19. In my view, for the reasons given, the respondent's version falls to be rejected on the papers. It therefore follows that he has been shown to have misappropriated the proceeds of Mrs Mathibe's claim and to have advanced an untruthful defence in an attempt to escape the consequences of his actions.



20. The conduct which in my view has been established against the respondent demonstrates that he is not fit to remain on the roll of attorneys.



    21. Even on the respondent's own version, which I have rejected on the papers, he is not a fit and proper person to remain on the roll of attorneys. On that version, well knowing himself to be a poor credit risk, he allowed Mrs Mathibe to agree to a loan of her entire award with nothing on paper to prove the alleged fact or the terms of the loan, without interest and without security, though he believed that his doing so was highly frowned upon by the profession.



22. On the respondent's version, he put himself into a position in which his own interests conflicted with those of his client and created a situation highly advantageous to himself and strongly prejudicial to the interests of Mrs Mathibe. He has never accounted to her, which means that the actual amount of the alleged loan, which only the respondent could know,6 has never been identified. Indeed, to this day, the actual amount of the alleged ioan remains unknown. Although the alleged loan was only for a period of three months from 27 July 2005, he only repaid heron 19 June 2007. Such conduct is so reprehensible that it warrants the removal of the name of the respondent from the roll of attorneys.



23 .The respondent has not suggested that he is aware of the impropriety of his conduct.

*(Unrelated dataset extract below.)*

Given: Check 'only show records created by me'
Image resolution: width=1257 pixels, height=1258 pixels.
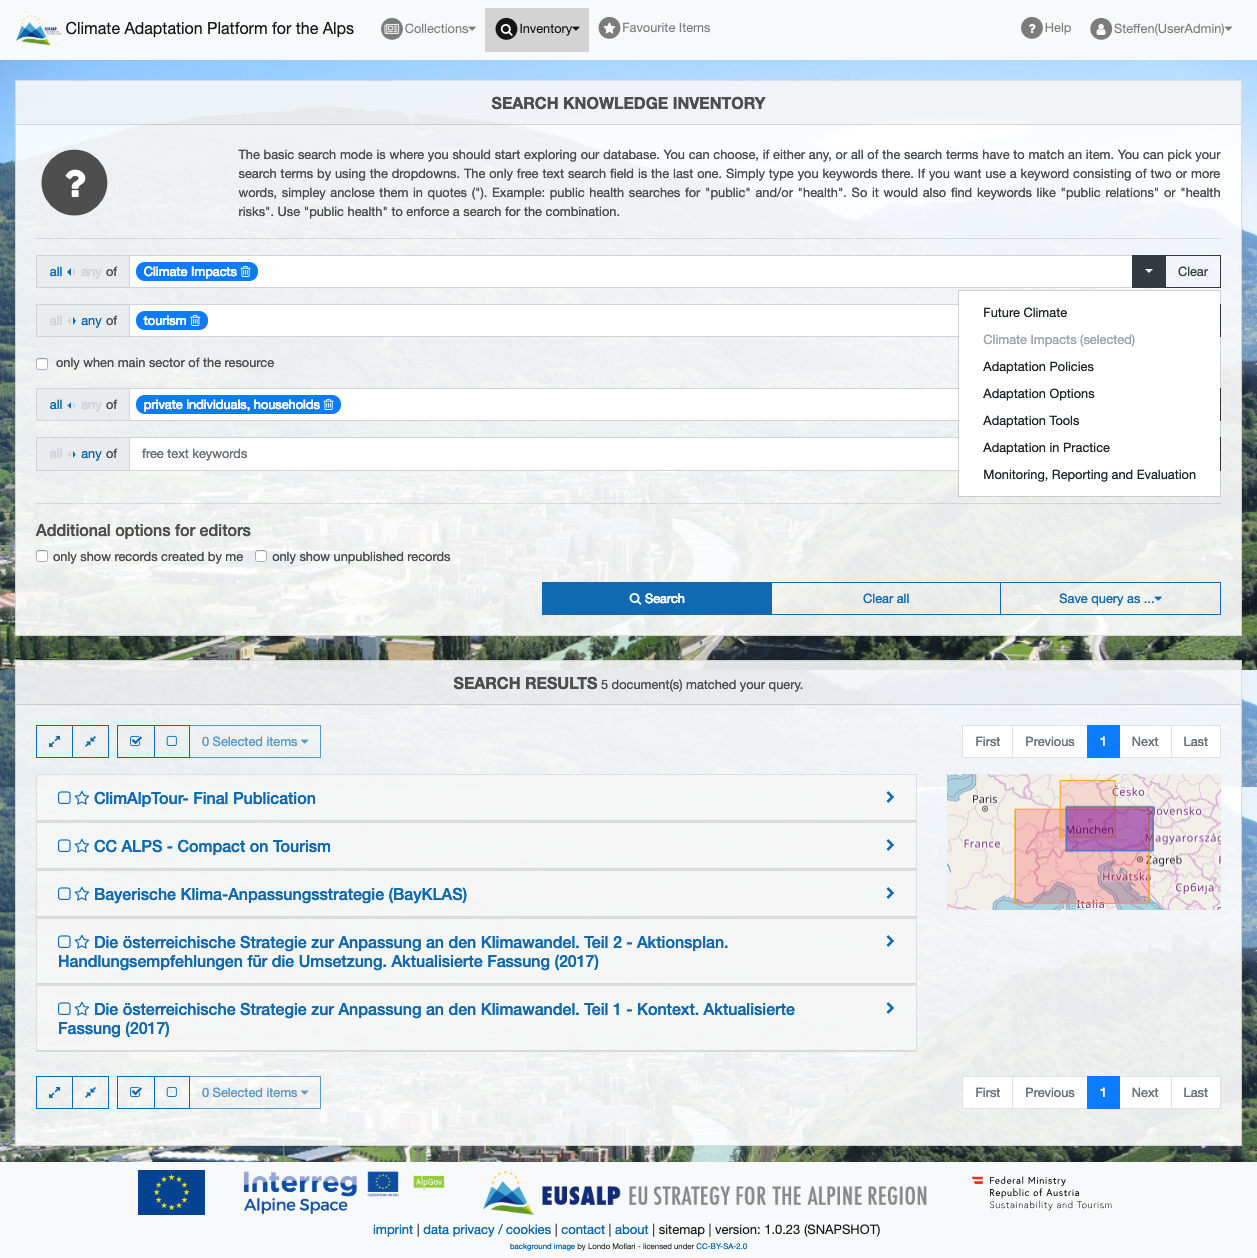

The respondent's attitude in his answering affidavit was that he had done nothing wrong. He asked in his answering affidavit that the application be dismissed, with attorney and client costs against the Law Society. Although counsel for the respondent conceded during argument that the respondent had been guilty of unprofessional conduct, no apology or other indication that the respondent had appreciated the error of his ways or was capable of reforming himself was forthcoming during the hearing. On any basis, an order merely suspending the respondent from practising for a specified period would be inappropriate.



24. An order is made striking the respondent's name off the roll of attorneys in terms of prayers 1 to 12 inclusive of the notice of motion.



NB Tuchten
Judge of the High Court
13 September 2012
I agree.

S Desai

Judge of the High Court

13 September 2012

1The second charge related to Mr Kekana, also a third party plaintiff, whom the respondent is alleged to have overcharged and to whom he is alleged to have failed properly to account. However the gravamen of this charge was not adequately ventilated in the sffid2v''s.

2Piascon-Evans Paints Ltd v Van Riebeeck Paints (Pty) Ltd [1984] ZASCA 51; 1984 3 SA 623 A 634F-635C.

3Wightman l/a JW Construction v Headfour (Pty) Ltd and Another [2008] ZASCA 6; 2008 3 SA 371 SCA paras 12-13

4National Scrap Metal (Cape Town) (Pty) Ltd and Another v Murray and Roberts Ltd and Others 2012 5 SA 300 SCA para 22

5See RvMeischke's and Another 1948 3 SA 704 A 711; S v Abrahams 1983 1 Sa 137 A 1'!6g; Heg Consulting Enterprises (Pty) Ltd and Others V Siegwart and Others 2030 1 SA 507 C 522B.

6Because the amount of the alleged loan was the difference between the capital sum, plus what was recovered on the party and party bill, less what was owed to the respondent for advances, fees and disbursements.